## WHAT IS EXPECTED
What is needed is an exact copy of every entry.

Collected data
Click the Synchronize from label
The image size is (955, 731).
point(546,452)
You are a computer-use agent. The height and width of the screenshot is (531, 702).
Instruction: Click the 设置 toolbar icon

## SOLUTION FOR THIS EXERCISE
Click the Synchronize from label
The image size is (955, 731).
point(546,452)
You are a computer-use agent. The height and width of the screenshot is (531, 702).
Instruction: Click the 设置 toolbar icon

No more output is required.